Association rule is intended to capture a certain type of dependence
among species represented in the database. The rule is defined as an
implication of the form G1->G2, for example, an association
rule between species in the form of G1->G 2 which means
species 1 is also very likely to be observed with species 2 to form an
association {G1, G2}.
The significance of the association rule is measured via support and
confidence. The support of rule G1->G2 is the percentage of
G1 and G2 occurring together. Confidence of rule G1->G2 is
merely an estimate of the conditional probability of G2 given G1. If the
confidence of rule G1->G2 is 1 that means G1 occurs in a
particular site then G2 should occur in that site, too.

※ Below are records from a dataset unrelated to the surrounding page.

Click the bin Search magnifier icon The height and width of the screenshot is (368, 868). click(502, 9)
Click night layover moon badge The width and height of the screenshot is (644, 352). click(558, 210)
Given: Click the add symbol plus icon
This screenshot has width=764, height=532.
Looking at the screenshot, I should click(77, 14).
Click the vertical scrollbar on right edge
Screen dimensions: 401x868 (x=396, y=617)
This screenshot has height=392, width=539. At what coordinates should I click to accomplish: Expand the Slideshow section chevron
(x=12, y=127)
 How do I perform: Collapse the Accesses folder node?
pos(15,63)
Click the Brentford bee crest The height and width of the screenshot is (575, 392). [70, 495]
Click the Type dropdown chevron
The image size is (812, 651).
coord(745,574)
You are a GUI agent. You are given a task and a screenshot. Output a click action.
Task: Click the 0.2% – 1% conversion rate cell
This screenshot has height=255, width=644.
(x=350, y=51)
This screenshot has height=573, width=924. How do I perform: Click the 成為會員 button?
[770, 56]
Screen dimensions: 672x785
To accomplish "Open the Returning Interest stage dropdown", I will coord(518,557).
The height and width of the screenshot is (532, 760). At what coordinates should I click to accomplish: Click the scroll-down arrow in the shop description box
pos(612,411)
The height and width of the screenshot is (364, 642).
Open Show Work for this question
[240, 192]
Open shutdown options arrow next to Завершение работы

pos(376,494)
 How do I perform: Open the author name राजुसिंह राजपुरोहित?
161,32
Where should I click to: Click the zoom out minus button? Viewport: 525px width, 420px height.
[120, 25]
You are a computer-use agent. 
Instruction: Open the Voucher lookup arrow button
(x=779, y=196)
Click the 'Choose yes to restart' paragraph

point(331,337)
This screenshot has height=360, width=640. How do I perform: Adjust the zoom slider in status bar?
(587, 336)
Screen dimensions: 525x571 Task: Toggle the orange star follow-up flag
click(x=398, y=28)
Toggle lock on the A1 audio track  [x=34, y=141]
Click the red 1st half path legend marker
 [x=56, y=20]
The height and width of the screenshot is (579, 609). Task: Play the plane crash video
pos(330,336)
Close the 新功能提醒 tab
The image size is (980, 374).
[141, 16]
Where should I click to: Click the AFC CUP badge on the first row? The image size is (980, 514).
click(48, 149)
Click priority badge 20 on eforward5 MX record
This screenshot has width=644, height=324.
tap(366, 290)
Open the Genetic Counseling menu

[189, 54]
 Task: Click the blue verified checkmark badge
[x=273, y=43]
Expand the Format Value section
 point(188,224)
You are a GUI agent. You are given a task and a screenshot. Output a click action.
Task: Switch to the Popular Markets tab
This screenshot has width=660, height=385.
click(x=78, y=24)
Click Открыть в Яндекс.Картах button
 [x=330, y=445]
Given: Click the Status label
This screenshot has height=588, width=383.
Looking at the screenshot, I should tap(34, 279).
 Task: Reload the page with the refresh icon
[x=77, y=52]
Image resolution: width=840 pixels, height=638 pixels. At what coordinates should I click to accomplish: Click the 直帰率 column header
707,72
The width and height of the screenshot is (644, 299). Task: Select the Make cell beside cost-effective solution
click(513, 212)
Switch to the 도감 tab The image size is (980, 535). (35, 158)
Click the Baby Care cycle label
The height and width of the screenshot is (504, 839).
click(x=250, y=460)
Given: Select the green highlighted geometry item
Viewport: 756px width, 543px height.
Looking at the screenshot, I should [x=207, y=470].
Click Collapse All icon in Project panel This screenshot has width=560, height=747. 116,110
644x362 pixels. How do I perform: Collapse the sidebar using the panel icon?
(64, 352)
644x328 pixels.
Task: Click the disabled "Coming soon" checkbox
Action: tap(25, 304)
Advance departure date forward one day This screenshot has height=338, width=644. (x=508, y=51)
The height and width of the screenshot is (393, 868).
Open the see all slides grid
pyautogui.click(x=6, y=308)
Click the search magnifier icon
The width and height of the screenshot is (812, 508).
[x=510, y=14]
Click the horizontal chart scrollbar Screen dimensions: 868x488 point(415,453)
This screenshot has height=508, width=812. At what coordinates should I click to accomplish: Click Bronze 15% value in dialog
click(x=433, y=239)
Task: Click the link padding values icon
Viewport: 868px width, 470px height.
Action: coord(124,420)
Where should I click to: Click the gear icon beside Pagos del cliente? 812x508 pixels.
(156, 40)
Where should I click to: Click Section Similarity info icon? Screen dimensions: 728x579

First, the binary phytoplankton data for identifying phytoplankton
associations were constructed (Table 1), “S” represents the sampling
site or time series, “G” represents algae species. Secondly, the
support of phytoplankton association was calculated. For instance, the
association {G1, G3} has 18% support because the species G1 and G3
occurs together in 2 of the 11 (Table 2). Finally, we calculated the
confidence of each phytoplankton association (Table 3). For example, the
confidence of the association {G1, G3} is 0.5 because species 3 occurs
at half of times that also containing species
1.
We identified the phytoplankton associations based on both
support>=50% and confidence>=0.8.
All analyses were performed using R software (R Development Core Team
2013). Specifically, we used the R package ‘arules’ for the affinity
analysis, ‘vegan’ for detrended correspondence analysis (DCA) and
redundancy analysis(RDA) and ‘packfor’ for forward selection analysis
(Oksanen et al., 2013; Hahsler et al., 2014; Dray et al., 2013).